**Records from a collection:**
········
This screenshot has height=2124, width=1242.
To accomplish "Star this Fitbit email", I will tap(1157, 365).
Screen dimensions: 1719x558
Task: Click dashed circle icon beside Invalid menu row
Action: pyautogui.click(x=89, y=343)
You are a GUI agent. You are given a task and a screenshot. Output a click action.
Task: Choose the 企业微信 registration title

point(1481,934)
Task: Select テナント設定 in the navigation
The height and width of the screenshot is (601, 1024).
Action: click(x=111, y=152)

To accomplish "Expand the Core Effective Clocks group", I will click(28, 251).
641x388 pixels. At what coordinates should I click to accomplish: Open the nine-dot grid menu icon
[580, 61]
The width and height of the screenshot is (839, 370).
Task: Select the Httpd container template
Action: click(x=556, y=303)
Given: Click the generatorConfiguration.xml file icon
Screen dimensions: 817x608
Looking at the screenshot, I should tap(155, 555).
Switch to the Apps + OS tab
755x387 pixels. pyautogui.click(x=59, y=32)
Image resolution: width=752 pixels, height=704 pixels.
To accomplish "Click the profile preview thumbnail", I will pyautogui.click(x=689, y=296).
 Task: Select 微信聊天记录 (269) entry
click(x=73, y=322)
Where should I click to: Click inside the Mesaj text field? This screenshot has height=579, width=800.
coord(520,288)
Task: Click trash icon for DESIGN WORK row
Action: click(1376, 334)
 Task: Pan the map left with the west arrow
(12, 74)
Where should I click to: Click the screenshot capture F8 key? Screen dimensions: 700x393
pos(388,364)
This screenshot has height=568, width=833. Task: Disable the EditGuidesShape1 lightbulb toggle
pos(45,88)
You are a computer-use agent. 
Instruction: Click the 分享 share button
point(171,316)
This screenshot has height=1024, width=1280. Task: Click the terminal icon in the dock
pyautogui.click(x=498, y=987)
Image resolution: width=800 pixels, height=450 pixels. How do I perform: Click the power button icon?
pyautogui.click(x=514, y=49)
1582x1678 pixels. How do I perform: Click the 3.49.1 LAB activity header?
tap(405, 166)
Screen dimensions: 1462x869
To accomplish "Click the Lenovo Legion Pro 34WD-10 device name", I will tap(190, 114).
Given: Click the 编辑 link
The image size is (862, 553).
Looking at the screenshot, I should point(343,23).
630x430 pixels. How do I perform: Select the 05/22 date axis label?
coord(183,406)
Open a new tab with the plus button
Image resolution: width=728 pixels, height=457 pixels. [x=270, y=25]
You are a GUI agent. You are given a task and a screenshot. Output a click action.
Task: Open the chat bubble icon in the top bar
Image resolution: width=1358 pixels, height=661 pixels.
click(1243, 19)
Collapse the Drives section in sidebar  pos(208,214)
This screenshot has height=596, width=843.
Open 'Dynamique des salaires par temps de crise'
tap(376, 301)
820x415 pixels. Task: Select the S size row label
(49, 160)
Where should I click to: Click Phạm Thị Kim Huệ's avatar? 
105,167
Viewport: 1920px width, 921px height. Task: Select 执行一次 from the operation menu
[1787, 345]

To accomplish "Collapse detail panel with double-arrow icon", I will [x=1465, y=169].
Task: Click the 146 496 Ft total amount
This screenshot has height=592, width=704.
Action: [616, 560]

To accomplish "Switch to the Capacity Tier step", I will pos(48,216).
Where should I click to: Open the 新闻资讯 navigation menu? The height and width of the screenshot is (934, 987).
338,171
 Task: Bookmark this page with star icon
········
**Exercise details:**
With the line holding "Instruction: Click the 分享 share button" as the first and the line holding "Screen dimensions: 1462x869" as the last, set down that range of the entries above exactly, and nothing else.

**Solution to this problem:**
Instruction: Click the 分享 share button
point(171,316)
This screenshot has height=1024, width=1280. Task: Click the terminal icon in the dock
pyautogui.click(x=498, y=987)
Image resolution: width=800 pixels, height=450 pixels. How do I perform: Click the power button icon?
pyautogui.click(x=514, y=49)
1582x1678 pixels. How do I perform: Click the 3.49.1 LAB activity header?
tap(405, 166)
Screen dimensions: 1462x869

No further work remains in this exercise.